▶ **Task requirements**
Search the material below for the word "computer" and copy every line in which it occurs.

▶ **Material supplied**
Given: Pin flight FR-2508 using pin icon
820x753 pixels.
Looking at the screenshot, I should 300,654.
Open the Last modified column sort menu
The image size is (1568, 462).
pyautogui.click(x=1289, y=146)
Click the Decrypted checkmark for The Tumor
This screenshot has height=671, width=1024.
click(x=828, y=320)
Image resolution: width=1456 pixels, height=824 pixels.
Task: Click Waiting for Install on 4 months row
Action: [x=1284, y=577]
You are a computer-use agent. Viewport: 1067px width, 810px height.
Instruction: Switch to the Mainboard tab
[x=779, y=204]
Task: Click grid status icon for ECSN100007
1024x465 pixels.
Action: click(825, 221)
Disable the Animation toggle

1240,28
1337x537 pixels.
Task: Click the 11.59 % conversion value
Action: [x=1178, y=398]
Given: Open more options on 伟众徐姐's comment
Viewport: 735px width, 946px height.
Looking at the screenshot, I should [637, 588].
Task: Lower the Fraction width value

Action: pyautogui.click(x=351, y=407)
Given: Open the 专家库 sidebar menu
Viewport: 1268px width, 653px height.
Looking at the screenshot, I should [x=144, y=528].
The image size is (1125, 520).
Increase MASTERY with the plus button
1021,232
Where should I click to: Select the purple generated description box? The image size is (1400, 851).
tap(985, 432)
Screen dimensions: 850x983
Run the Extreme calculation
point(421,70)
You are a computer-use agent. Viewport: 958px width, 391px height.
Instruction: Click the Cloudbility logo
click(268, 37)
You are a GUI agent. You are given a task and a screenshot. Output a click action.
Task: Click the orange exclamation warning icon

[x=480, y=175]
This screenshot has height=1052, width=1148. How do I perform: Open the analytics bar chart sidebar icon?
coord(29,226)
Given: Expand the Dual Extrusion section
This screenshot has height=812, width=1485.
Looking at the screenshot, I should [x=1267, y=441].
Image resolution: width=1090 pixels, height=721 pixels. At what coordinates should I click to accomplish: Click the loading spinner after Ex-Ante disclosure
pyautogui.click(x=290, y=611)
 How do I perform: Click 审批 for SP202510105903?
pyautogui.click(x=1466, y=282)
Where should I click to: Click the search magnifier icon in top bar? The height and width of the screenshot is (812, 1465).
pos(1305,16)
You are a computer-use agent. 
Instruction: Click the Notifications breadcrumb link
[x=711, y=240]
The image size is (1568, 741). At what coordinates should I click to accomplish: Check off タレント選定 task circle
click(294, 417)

▶ **Expected output**
You are a computer-use agent. Viewport: 1067px width, 810px height.
You are a computer-use agent. Viewport: 958px width, 391px height.
You are a computer-use agent. 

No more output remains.